4th Sunday of Lent Year B

Last week we hear God giving the Ten Commandments to his people (Exodus 20:1-17).  God made it clear to his people how He expected them to live.  It’s not just what He wanted.  God knows that the Ten Commandments are good for us.

While God knew that the Ten Commandments are good for his people, it wasn’t long before they began breaking them.  God’s people have a history of sin over the centuries.  We hear of their sins in today’s first reading from 2 Chronicles, “In those days, all the princes of Judah, the priests, and the people added infidelity to infidelitypracticing all the abominations of the nations and polluting the LORD’s temple which he had consecrated in Jerusalem.”

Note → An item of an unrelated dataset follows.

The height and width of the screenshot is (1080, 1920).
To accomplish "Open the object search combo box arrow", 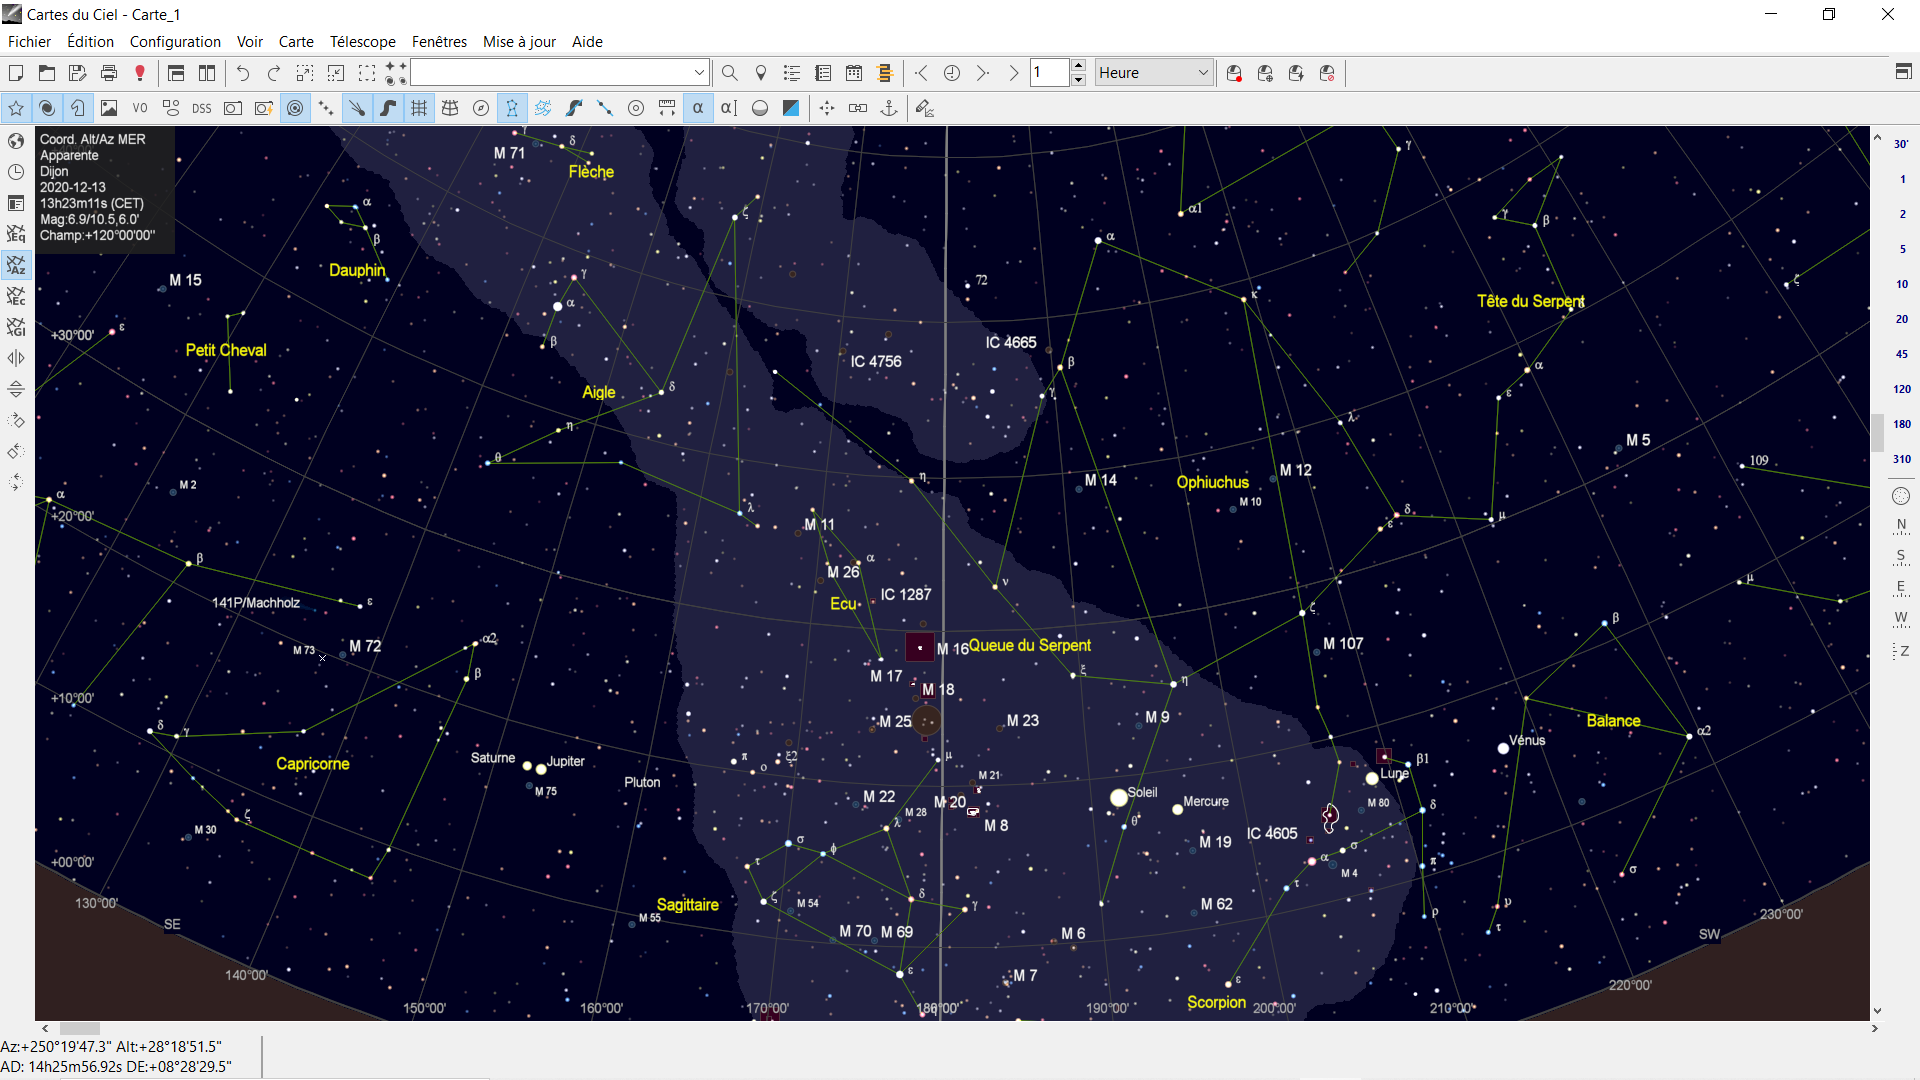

Do you follow the Ten Commandments or do you sin?

God had not given the Ten Commandments only to abandon his people.  He wanted to help them.  “Early and often did the LORD, the God of their fathers, send his messengers to them.”  God sent the prophets as his messengers to warn them of their sins and call them to a better way of life. 

Why did God send his messengers?  Because “he had compassion on his people.”  God loves his people.

How did the people respond through the centuries as God sent his messengers?  “They mocked the messengers of God, despised his warnings, and scoffed at his prophets.

Does the same thing still not happen today?  When someone offers the gospel to people today are they not sometimes mocked for their faith?  At times, some people scorn us for our Christan beliefs.  Other people simply ignore the warnings that God offers them.  Sin continues…

In the time 2 Chronicles was written, the sin of the people had gotten so bad that God allowed them to fall in battle against their enemies.  Their enemies even “tore down the walls of Jerusalem.”  Yet, the people initially failed to understand why God allowed this.  They did not recognize their own sins.

Are we any different today?  Do we recognize our own sins and repent?  Do we recognize the sins of society and point our society back to God?

Today’s first reading ends with a few verses of what happens after the Exile is over.  “The LORD inspired King Cyrus” with a message and charged him to build a new house for the Lord in Jerusalem.  King Cyrus does it.  Good things happen when people listen to the Lord.  The first temple had been destroyed because the Israelites did not listen to God.  A new temple was built when King Cyrus, who was not a Jews, listened to the Lord and fulfilled what God asked of him.

As today’s psalm says, “By the streams of Babylon we sat and wept…How could we sing a song of the LORD in a foreign land.”  In exile, God’s people lamented their defeat.  From their lament, many of them came to realize their sins and repented. 

I pray this happens today.  Society needs to recognize its sins.  Sins that kill innocent babies.  Sins that mask ending the life of the terminally ill early as false compassion.  Sins of greed and thirst for power that leads to wars.  Sins that do not respect our own bodies and/or the bodies of others.  Sins of omission in not standing up for the poor.  I pray that God opens all our eyes to the sins of our world today.

Is there hope?  Yes!

Paul writes to the Ephesians in today’s second reading, “God, who is rich in mercy, because of the great love he had for useven when we were dead in our transgressions, brought us to life with Christ — by grace you have been saved.”  We may be sinners but God still loves us.  While we must repent and allow God to change us, our salvation does not come from our own works.  “It is the gift of God.”

How does God present this gift to us?

We find the answer in today’s gospel (specifically John 3:16-17), “For God so loved the world that he gave his only Son, so that everyone who believes in him might not perish but might have eternal life. For God did not send his Son into the world to condemn the world, but that the world might be saved through him.”

This is what provides our hope.  Jesus makes salvation possible.

Still some people don’t repent.  They like the pleasures of their sins.  They keep to their wicked ways.  They do not accept the Light of Christ.  “For everyone who does wicked things hates the light and does not come toward the light, so that his works might not be exposed.  But whoever lives the truth comes to the light, so that his works may be clearly seen as done in God.”

In Baptism we receive the Light of Christ.  Embrace the Light and let it shine through you to others.